**Short task:**
Copy out every entry below word for word, keeping each line as it appears.

(Records for locating words and elements)
-- start --
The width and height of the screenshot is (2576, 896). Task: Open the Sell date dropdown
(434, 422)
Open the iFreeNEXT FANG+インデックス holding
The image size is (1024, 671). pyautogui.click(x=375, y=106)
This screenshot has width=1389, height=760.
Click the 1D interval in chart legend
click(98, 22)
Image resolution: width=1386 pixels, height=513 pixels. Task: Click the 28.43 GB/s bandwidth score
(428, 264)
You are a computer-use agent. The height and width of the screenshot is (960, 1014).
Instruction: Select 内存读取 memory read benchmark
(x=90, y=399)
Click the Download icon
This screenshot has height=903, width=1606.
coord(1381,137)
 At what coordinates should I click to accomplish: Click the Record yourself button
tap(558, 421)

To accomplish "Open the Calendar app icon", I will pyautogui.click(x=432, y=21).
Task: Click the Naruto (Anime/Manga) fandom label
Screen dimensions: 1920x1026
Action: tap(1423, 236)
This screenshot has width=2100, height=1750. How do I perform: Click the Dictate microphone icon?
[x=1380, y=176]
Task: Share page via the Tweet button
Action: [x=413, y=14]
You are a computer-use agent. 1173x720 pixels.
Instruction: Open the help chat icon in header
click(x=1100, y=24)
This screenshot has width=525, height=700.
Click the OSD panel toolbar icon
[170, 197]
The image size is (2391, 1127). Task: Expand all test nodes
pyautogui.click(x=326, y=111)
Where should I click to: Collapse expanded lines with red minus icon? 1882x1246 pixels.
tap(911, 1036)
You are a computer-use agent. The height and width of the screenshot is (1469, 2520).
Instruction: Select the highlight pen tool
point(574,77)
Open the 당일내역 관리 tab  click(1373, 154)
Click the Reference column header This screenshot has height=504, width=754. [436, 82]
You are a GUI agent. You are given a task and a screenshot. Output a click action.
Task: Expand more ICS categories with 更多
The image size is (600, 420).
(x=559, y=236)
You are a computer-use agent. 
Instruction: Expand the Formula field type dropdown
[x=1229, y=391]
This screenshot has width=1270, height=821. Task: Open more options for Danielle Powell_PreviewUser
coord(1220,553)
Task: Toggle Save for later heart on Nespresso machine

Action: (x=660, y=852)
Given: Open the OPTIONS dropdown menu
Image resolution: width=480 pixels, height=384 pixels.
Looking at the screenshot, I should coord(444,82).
-- end --
**Solution to the problem:**
The width and height of the screenshot is (2576, 896). Task: Open the Sell date dropdown
(434, 422)
Open the iFreeNEXT FANG+インデックス holding
The image size is (1024, 671). pyautogui.click(x=375, y=106)
This screenshot has width=1389, height=760.
Click the 1D interval in chart legend
click(98, 22)
Image resolution: width=1386 pixels, height=513 pixels. Task: Click the 28.43 GB/s bandwidth score
(428, 264)
You are a computer-use agent. The height and width of the screenshot is (960, 1014).
Instruction: Select 内存读取 memory read benchmark
(x=90, y=399)
Click the Download icon
This screenshot has height=903, width=1606.
coord(1381,137)
 At what coordinates should I click to accomplish: Click the Record yourself button
tap(558, 421)

To accomplish "Open the Calendar app icon", I will pyautogui.click(x=432, y=21).
Task: Click the Naruto (Anime/Manga) fandom label
Screen dimensions: 1920x1026
Action: tap(1423, 236)
This screenshot has width=2100, height=1750. How do I perform: Click the Dictate microphone icon?
[x=1380, y=176]
Task: Share page via the Tweet button
Action: [x=413, y=14]
You are a computer-use agent. 1173x720 pixels.
Instruction: Open the help chat icon in header
click(x=1100, y=24)
This screenshot has width=525, height=700.
Click the OSD panel toolbar icon
[170, 197]
The image size is (2391, 1127). Task: Expand all test nodes
pyautogui.click(x=326, y=111)
Where should I click to: Collapse expanded lines with red minus icon? 1882x1246 pixels.
tap(911, 1036)
You are a computer-use agent. The height and width of the screenshot is (1469, 2520).
Instruction: Select the highlight pen tool
point(574,77)
Open the 당일내역 관리 tab  click(1373, 154)
Click the Reference column header This screenshot has height=504, width=754. [436, 82]
You are a GUI agent. You are given a task and a screenshot. Output a click action.
Task: Expand more ICS categories with 更多
The image size is (600, 420).
(x=559, y=236)
You are a computer-use agent. 
Instruction: Expand the Formula field type dropdown
[x=1229, y=391]
This screenshot has width=1270, height=821. Task: Open more options for Danielle Powell_PreviewUser
coord(1220,553)
Task: Toggle Save for later heart on Nespresso machine

Action: (x=660, y=852)
Given: Open the OPTIONS dropdown menu
Image resolution: width=480 pixels, height=384 pixels.
Looking at the screenshot, I should coord(444,82).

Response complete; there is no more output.